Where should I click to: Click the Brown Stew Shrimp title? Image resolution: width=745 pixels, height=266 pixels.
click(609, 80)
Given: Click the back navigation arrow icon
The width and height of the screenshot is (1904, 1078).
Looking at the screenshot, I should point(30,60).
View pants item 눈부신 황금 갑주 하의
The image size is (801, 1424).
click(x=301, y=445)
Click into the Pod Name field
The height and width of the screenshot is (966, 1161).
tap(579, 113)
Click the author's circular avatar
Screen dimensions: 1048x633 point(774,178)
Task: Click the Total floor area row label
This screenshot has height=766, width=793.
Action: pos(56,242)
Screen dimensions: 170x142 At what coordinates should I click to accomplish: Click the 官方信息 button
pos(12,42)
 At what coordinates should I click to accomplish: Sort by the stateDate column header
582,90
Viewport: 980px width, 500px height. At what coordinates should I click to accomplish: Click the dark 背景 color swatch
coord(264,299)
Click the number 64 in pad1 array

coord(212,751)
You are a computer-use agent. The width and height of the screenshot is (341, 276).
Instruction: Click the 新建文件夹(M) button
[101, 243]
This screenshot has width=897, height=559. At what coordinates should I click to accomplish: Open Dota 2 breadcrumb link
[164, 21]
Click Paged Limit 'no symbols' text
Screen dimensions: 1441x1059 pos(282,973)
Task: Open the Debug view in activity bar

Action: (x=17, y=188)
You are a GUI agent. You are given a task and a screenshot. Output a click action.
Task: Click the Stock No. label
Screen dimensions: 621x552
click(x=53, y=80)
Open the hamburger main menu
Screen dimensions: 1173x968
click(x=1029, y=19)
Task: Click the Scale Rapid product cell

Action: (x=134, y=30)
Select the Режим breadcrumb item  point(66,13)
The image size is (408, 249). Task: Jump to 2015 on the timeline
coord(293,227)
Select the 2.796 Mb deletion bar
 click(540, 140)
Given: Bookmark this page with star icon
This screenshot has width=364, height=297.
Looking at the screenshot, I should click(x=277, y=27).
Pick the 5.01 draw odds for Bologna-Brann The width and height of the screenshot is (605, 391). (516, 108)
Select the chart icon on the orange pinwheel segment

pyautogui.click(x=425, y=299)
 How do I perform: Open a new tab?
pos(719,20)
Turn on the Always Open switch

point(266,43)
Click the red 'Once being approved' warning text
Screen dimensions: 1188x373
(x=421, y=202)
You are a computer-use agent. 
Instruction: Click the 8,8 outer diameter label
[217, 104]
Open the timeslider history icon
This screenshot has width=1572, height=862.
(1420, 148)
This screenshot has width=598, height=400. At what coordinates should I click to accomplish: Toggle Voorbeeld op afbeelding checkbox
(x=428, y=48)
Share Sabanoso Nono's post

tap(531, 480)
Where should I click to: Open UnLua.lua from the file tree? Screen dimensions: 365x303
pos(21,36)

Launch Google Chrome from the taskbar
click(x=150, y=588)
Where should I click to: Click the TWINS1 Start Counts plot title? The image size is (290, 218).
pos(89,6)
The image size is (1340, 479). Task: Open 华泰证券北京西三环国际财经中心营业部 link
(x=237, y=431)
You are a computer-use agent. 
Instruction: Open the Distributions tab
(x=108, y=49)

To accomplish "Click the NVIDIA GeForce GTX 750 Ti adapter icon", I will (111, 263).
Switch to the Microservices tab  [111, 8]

# # # # #

- Work item
Go through the listing and copy each line that includes the string "agent".

- Completed exercise
You are a computer-use agent. The width and height of the screenshot is (341, 276).
You are a GUI agent. You are given a task and a screenshot. Output a click action.
You are a computer-use agent. 
You are a computer-use agent. 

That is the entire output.